# Extracted text

Why it matters: Professional SQL code prioritizes readability and maintainability. CTEs transform tangled nested subqueries into clear, step-by-step logic that colleagues can understand and modify. This is crucial for collaborative data teams and long-term code maintenance.
Multiple CTEs in One Query
You can define multiple CTEs in a single query, each building on previous ones or working independently. This creates a pipeline of data transformations:
-- Multi-step customer segmentation analysis
WITH
-- Step 1: Calculate customer metrics
customer_metrics AS (
SELECT
customer_id,
COUNT(*) AS order_count,
SUM(order_total) AS total_spent,
AVG(order_total) AS avg_order_value,
MAX(order_date) AS last_order_date
FROM orders
GROUP BY customer_id
),
-- Step 2: Assign customer segments
customer_segments AS (
SELECT
customer_id,
order_count,
total_spent,
avg_order_value,
last_order_date,
CASE
WHEN total_spent >= 5000 THEN 'VIP'
WHEN total_spent >= 1000 THEN 'Gold'
WHEN total_spent >= 500 THEN 'Silver'
ELSE 'Bronze'
END AS segment,
CASE
WHEN last_order_date >= DATE_SUB(CURDATE(), INTERVAL 30 DAY) THEN 'Active'
WHEN last_order_date >= DATE_SUB(CURDATE(), INTERVAL 90 DAY) THEN 'At Risk'
ELSE 'Inactive'
END AS activity_status
FROM customer_metrics
),
-- Step 3: Calculate segment statistics
segment_stats AS (
SELECT
segment,
activity_status,
COUNT(*) AS customer_count,
AVG(total_spent) AS avg_lifetime_value,
AVG(avg_order_value) AS avg_order_size
FROM customer_segments
GROUP BY segment, activity_status
)

# Instruction
Say whether each statement agrees with the text on CTEs, answering yes or no and quoting the deciding words. 1. The first step groups orders by customer_id. 2. A customer whose last order falls within the past 90 days is labeled 'Active'. 3. Every CTE in a query must build on a previous one. The items that follow have nothing to do with the text on CTEs.

# Dataset extract
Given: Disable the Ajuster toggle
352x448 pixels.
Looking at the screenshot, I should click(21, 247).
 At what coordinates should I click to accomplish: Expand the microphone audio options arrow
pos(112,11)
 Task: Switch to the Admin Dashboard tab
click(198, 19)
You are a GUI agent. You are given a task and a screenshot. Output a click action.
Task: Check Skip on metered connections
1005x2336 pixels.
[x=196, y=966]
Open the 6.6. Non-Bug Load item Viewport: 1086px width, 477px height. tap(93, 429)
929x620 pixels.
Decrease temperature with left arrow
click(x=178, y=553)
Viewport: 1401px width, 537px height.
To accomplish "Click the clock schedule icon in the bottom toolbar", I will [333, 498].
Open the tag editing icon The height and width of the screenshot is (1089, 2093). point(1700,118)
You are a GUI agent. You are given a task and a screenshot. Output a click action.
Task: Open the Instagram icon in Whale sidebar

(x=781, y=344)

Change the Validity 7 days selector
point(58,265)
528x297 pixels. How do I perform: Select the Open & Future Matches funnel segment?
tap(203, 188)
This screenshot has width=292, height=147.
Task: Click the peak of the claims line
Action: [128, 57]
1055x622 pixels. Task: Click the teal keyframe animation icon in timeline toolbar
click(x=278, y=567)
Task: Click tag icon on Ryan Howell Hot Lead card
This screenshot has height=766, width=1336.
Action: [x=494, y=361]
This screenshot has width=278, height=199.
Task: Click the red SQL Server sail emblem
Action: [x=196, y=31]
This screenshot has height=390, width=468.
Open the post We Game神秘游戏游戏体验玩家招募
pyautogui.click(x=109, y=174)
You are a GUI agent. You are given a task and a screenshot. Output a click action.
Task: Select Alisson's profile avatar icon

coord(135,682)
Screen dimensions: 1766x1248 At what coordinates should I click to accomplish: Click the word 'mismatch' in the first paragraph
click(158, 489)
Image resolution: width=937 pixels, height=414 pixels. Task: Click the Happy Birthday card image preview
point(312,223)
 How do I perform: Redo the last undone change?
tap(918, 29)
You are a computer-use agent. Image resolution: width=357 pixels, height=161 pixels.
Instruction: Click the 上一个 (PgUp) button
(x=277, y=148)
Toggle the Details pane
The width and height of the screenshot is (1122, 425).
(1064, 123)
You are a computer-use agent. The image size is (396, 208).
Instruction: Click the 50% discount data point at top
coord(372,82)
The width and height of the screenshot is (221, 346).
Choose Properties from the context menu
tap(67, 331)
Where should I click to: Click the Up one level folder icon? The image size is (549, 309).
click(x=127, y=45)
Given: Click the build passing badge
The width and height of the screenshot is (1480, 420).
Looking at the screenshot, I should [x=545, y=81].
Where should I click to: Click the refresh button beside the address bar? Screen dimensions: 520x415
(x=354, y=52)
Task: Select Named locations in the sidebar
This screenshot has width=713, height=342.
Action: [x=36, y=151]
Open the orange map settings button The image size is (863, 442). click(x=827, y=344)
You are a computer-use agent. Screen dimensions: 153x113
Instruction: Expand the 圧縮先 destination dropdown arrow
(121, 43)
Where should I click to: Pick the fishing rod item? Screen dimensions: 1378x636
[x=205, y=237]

# Solution to this task
1. Yes: "GROUP BY customer_id"
2. No: "WHEN last_order_date >= DATE_SUB(CURDATE(), INTERVAL 30 DAY) THEN 'Active'"
3. No: "each building on previous ones or working independently"